On January 10, 2025, the CNIL published its strategic plan 2025-2028 (Strategic Plan of the CNIL – 2025-2028). It thus defined its strategic priorities for the next three years, with the main objective of reconciling technological innovation, protection of fundamental rights, and digital security. This plan aims to secure the digital future by focusing on the regulation of AI (in the context of the implementation of the AI Act) and by taking into account certain types of threats, notably cyber threats.
The CNIL’s strategic plan is structured around three main axes.
- Framework for artificial intelligence (AI)
In light of the rise of generative AI, the CNIL intends to play a central role in ensuring that these technologies respect fundamental rights. A dedicated service for AI will be established to anticipate and regulate these developments. - Strengthening cybersecurity
In response to the increase in data breaches, the CNIL will strengthen its actions in the field of cybersecurity to protect personal information and establish a climate of trust, essential to the development of digital uses. It will also take into account the processing of personal data breaches. The CNIL also indicated that controls actions would be reinforced. - Protection of Minors
With the overexposure of young people to screens, the CNIL will implement specific measures to guarantee the online safety of minors and prevent risks related to their digital activities.
This plan also integrates mobile and digital identity.
- Mobile applications: The CNIL will continue its action plan initiated in 2024 to regulate the use of personal data within mobile applications.
- Digital identity systems: The support for these systems aims to ensure their compliance with data protection requirements.
How will the CNIL implement its strategic plan?

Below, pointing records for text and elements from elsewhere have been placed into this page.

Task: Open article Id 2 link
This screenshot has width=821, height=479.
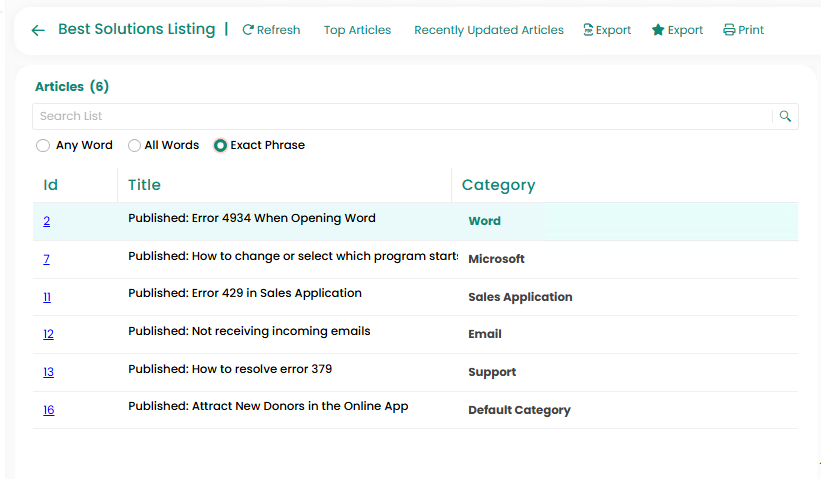Action: click(x=47, y=221)
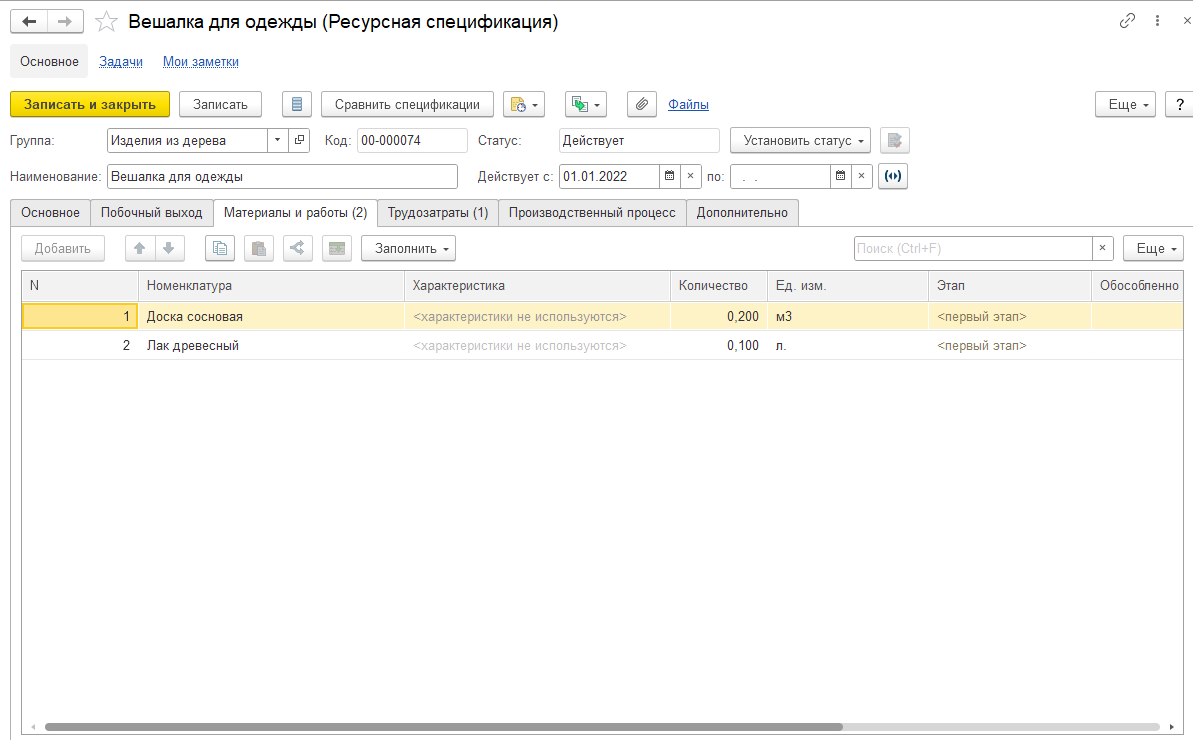Open the 'Производственный процесс' tab

coord(592,212)
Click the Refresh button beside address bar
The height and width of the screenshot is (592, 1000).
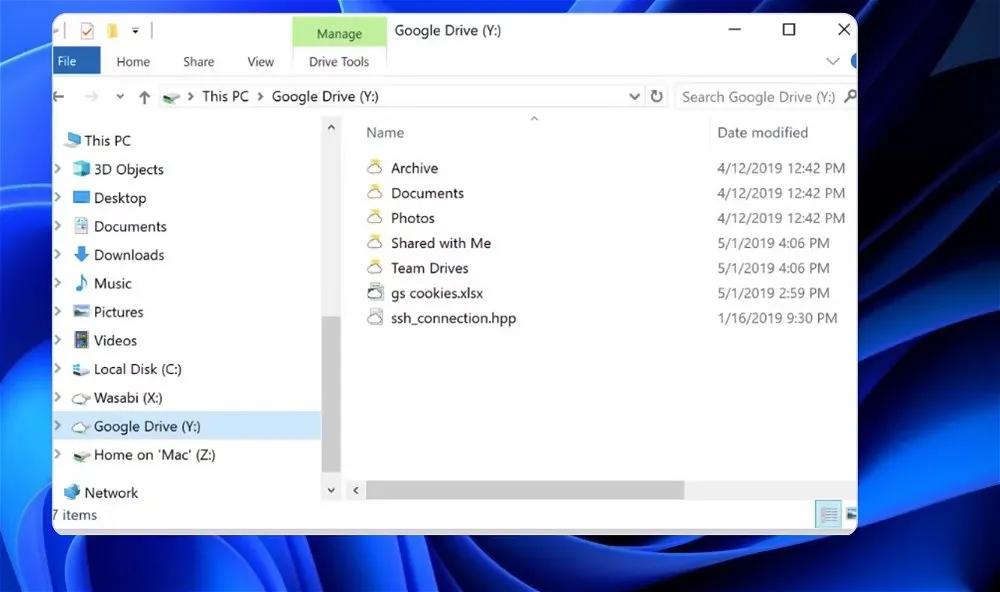point(658,96)
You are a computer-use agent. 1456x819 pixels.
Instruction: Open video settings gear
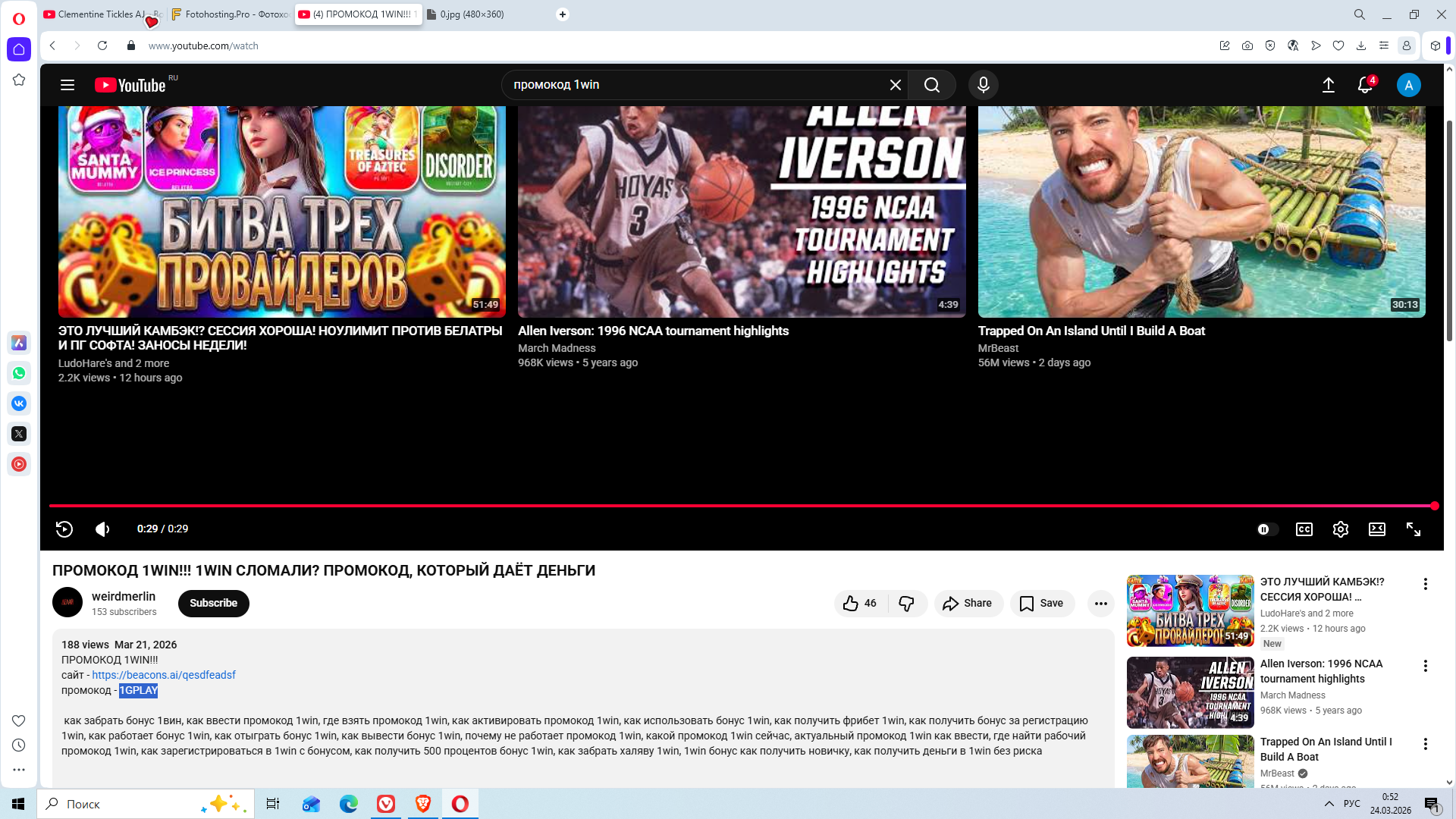[x=1340, y=529]
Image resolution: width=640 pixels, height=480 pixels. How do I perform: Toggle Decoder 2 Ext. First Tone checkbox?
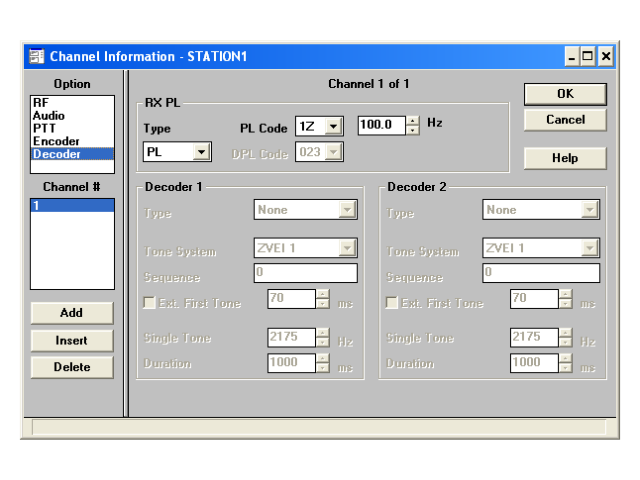[x=392, y=303]
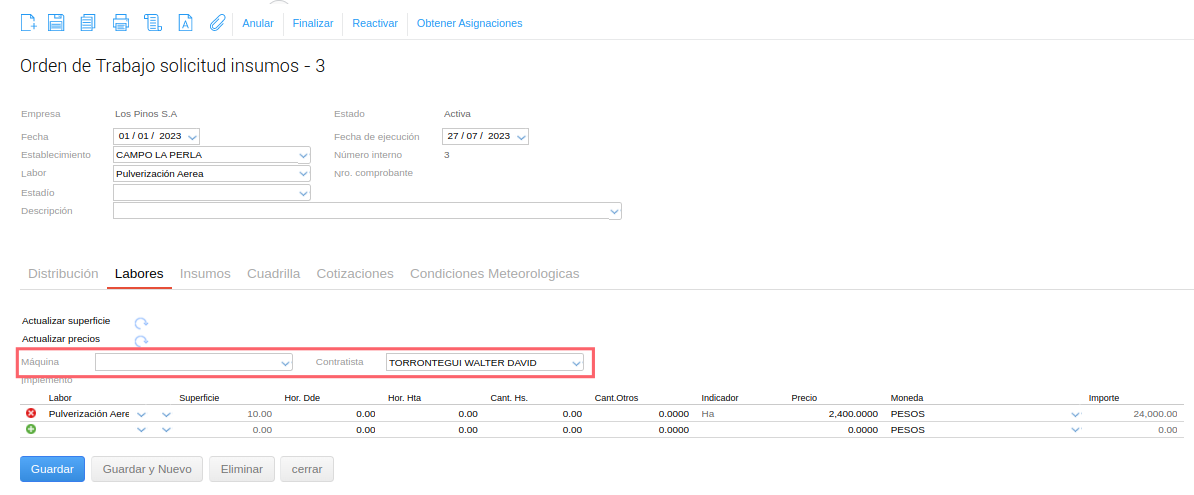Click the Finalizar toolbar link
1194x495 pixels.
[x=312, y=23]
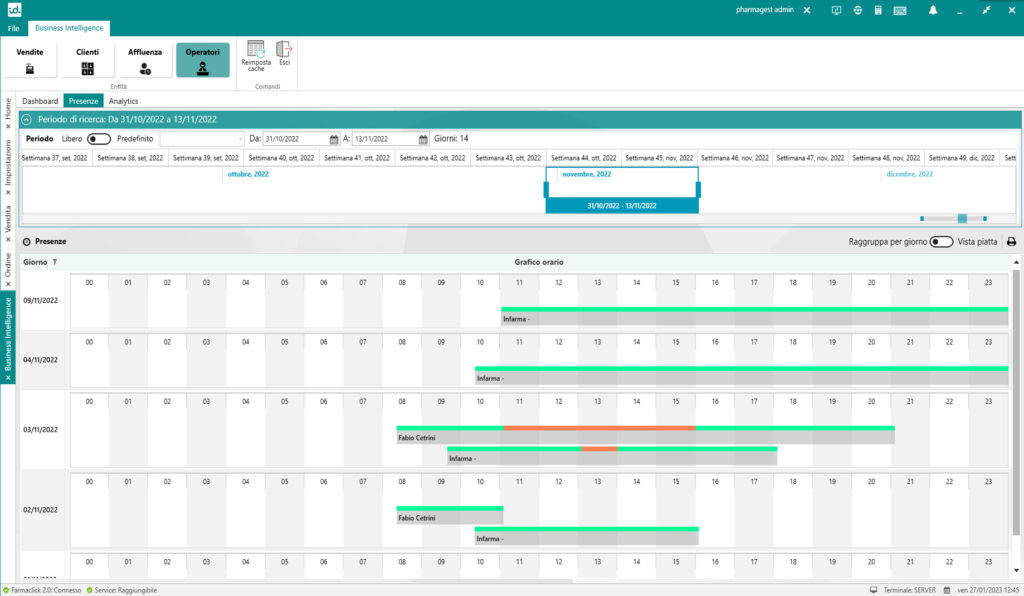This screenshot has width=1024, height=596.
Task: Print the presence chart with printer icon
Action: 1011,242
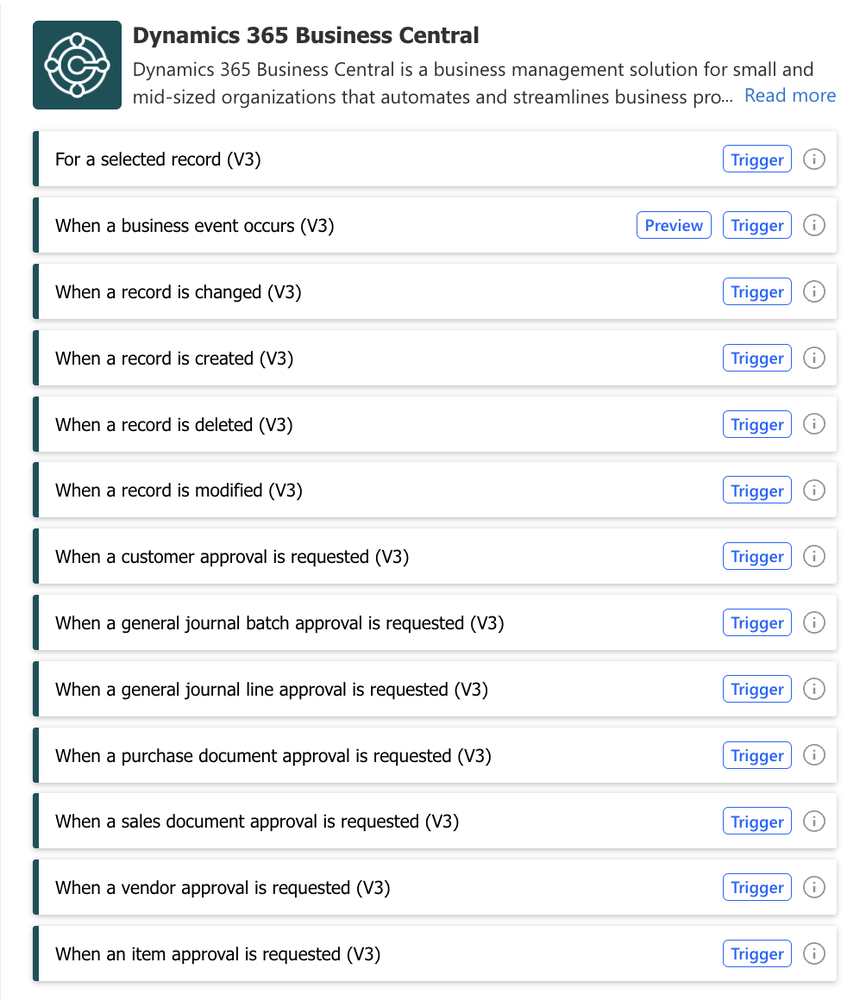View info icon for vendor approval is requested
Image resolution: width=866 pixels, height=1000 pixels.
pyautogui.click(x=814, y=887)
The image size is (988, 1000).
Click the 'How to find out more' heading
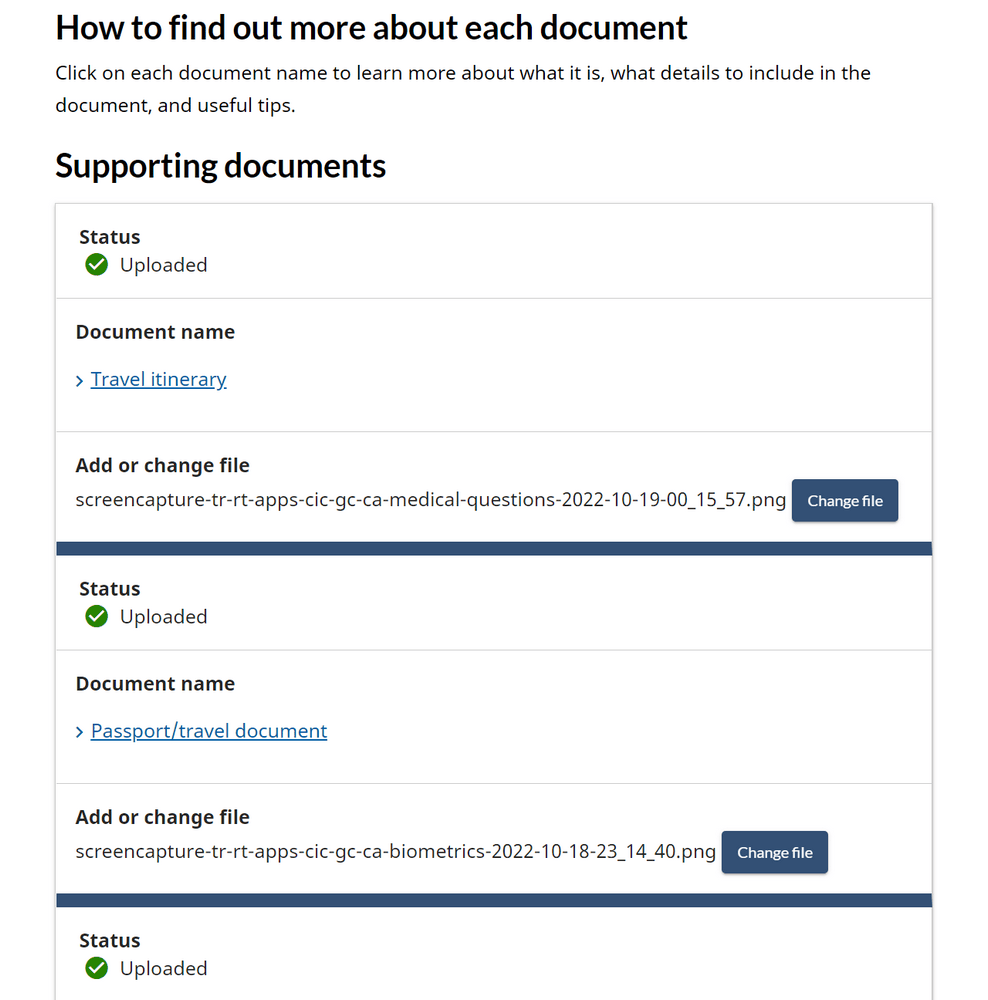(371, 27)
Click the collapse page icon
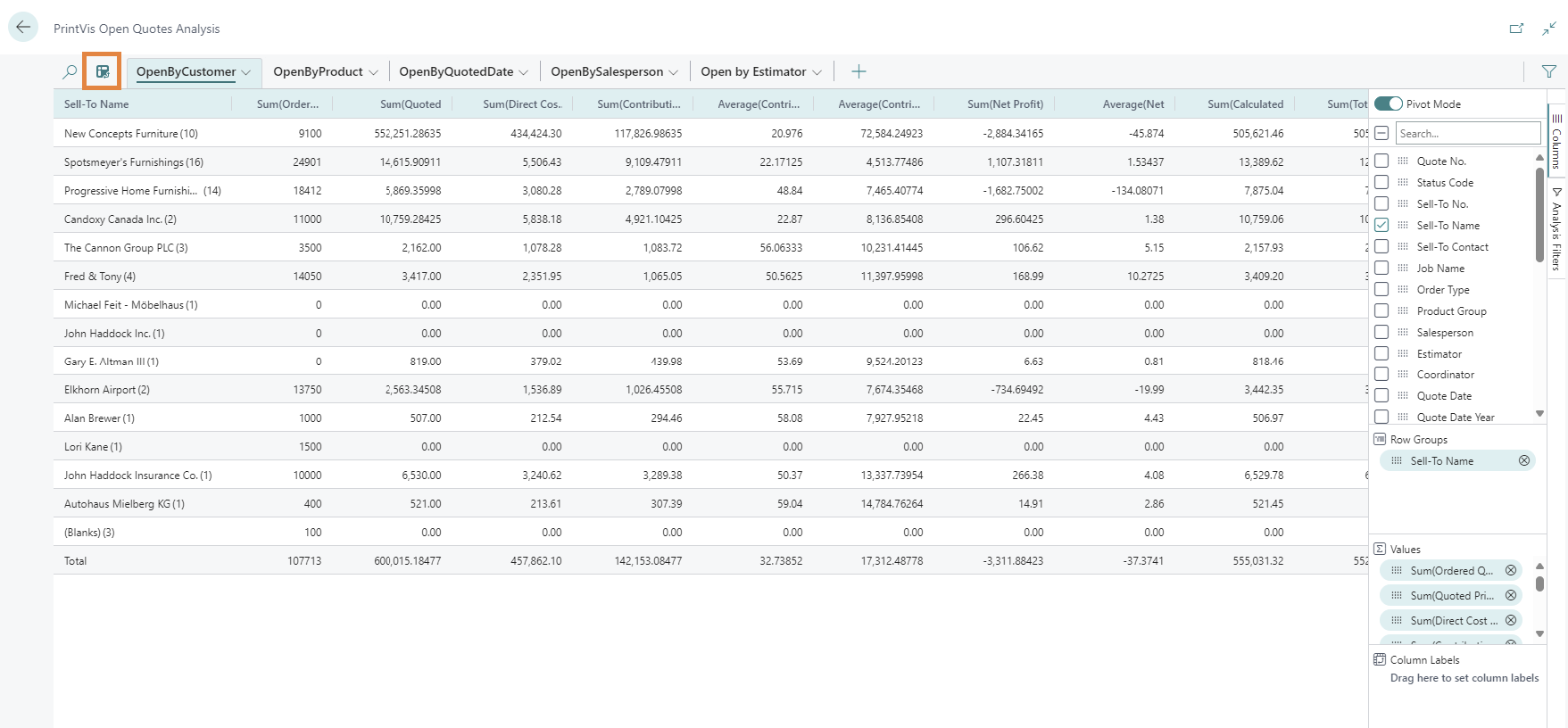Screen dimensions: 1568x728 (1549, 29)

To implement this ambitious plan, the CNIL provides for:
- The creation of a team dedicated to economic analysis.
- The strengthening of its dialogue with stakeholders;
- An intensification of cooperation with other regulators at national and European levels.
CNIL Action Plan: Protection of Minors, AI and Cyber Threats
- This strategic plan addresses one of the themes of its 2024 control program, namely the protection of minors’ data and, more specifically, data collected online. Indeed, in light of the increasing exposure of young people to digital platforms, the CNIL had emphasized that it would verify the implementation of age verification mechanisms, security measures, and the respect of the principle of data minimization on websites and applications used by children and adolescents.
- This plan outlines the role that CNIL intends to play within the framework of the implementation of the AI Act and the necessary regulation of AI to protect privacy.
- Finally, CNIL has stated that it will increase enforcement operations following data breaches, in coordination with other competent authorities. A key point to note for professionals.
Aumans Avocats: specialists in IT/Data, data protection and AI
As a law firm specializing in artificial intelligence and data protection, we are at your disposal to assist you with all your projects. Whether you are a startup, a SME or a large company, our expertise will allow you to navigate smoothly in the complex landscape of regulation and compliance. Do not hesitate to contact us to benefit from personalized advice and secure your digital future.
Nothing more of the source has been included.